6,878 ZIka cases confirmed in the Americas as of May 2024
PAHO 2024
Austin (Precision Vaccinations News)

Although the Zika virus (ZIKV) has been known since 2007, outbreaks have not been in the news much in 2024.

Since the confirmation of a ZIKV outbreak in Brazil in March 2015, many countries in the Region of the Americas have been affected.

According to the data dashboard of the Pan American Health Organization (PAHO), as of May 3, 2024, over 6,878 Zika cases have been reported in the Americas this year.

While this number of cases is still alarming, it is fewer than the 55,813 cases reported in 2023.

Unfortunately, Brazil continues leading the Americas with over 6,599 Zika cases in 2024.

In the United States, Puerto Rico has reported 3 Zika cases in the San Juan area this year. In 2023, 43 Zika virus cases were reported.

According to the PAHO, most people recover from a ZIKV infection. However, congenital Zika is a devastating and frequent consequence of maternal Zika virus infections. 

Northeast Brazil was the first region to detect a significant increase in babies born with microcephaly associated with prenatal ZIKV infection.

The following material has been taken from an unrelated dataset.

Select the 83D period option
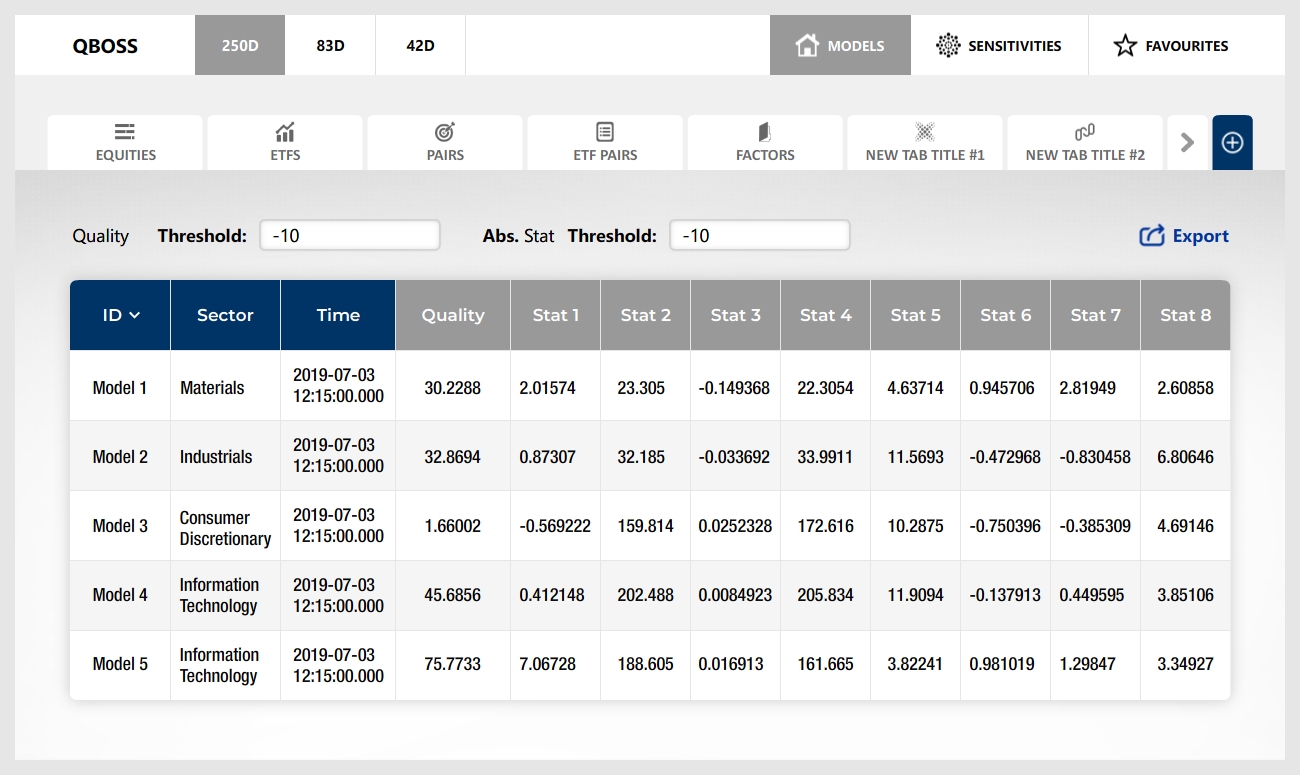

Since then, children battling the effects of microcephaly have been detected throughout Brazil.

The results of a ZBC-Consortium meta-analysis in 2023 provide robust estimates of the risk of adverse events in children born to pregnant women who were infected with ZIKV during pregnancy.

According to the study findings, microcephaly was observed in 1.5% of children at birth, with severe microcephaly being less frequent than mild/moderate microcephaly.

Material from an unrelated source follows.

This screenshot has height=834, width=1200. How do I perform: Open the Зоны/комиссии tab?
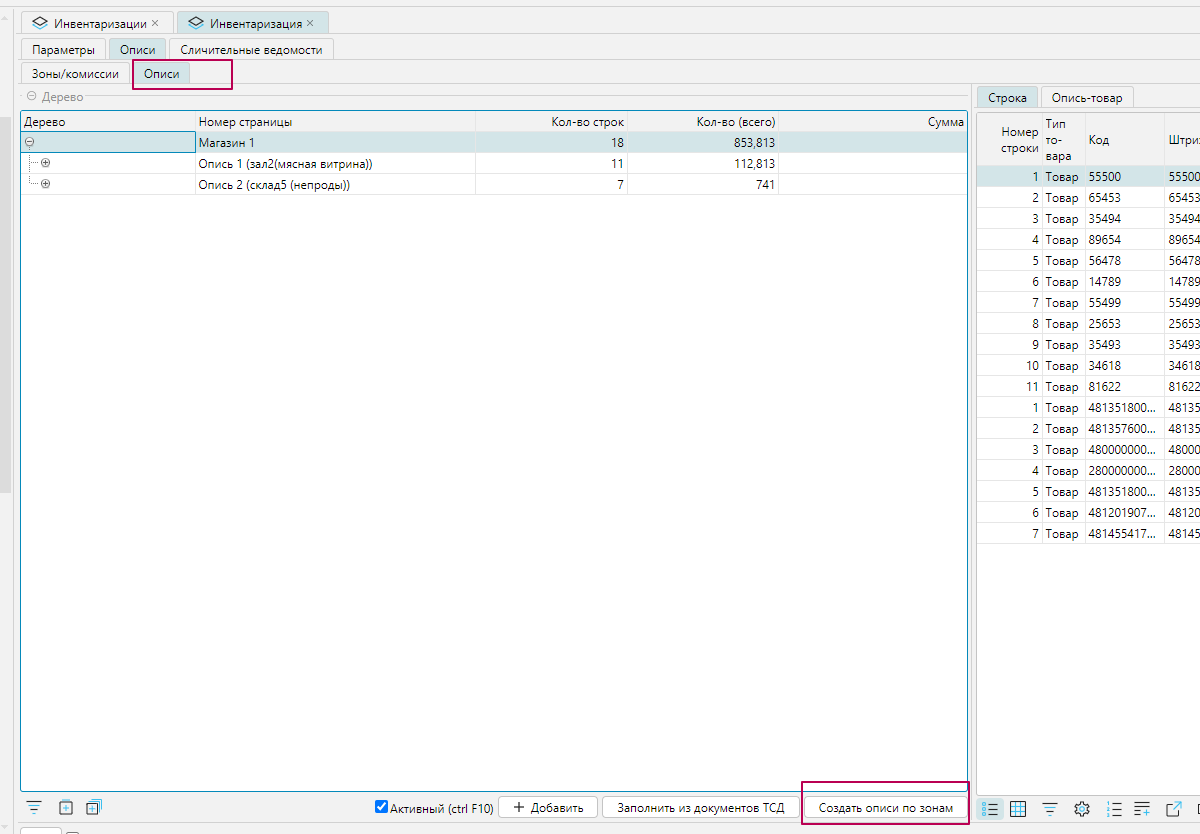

Furthermore, even though some children are born with an average head circumference for their age and sex, they may develop postnatal microcephaly, which implies the need to monitor these children and repeat head circumference measurements.

It was also demonstrated that the risk of children being born small for gestational age was more significant than the risk reported for the general population.

The study authors noted that the risk of microcephaly did not vary in different regions of Brazil or with socioeconomic conditions.

They concluded this mosquito-transmitted disease infects people indiscriminately.

If and when a Zika vaccine candidate is approved, its introduction needs to take into account geographic needs, as well as those at the highest risk... children.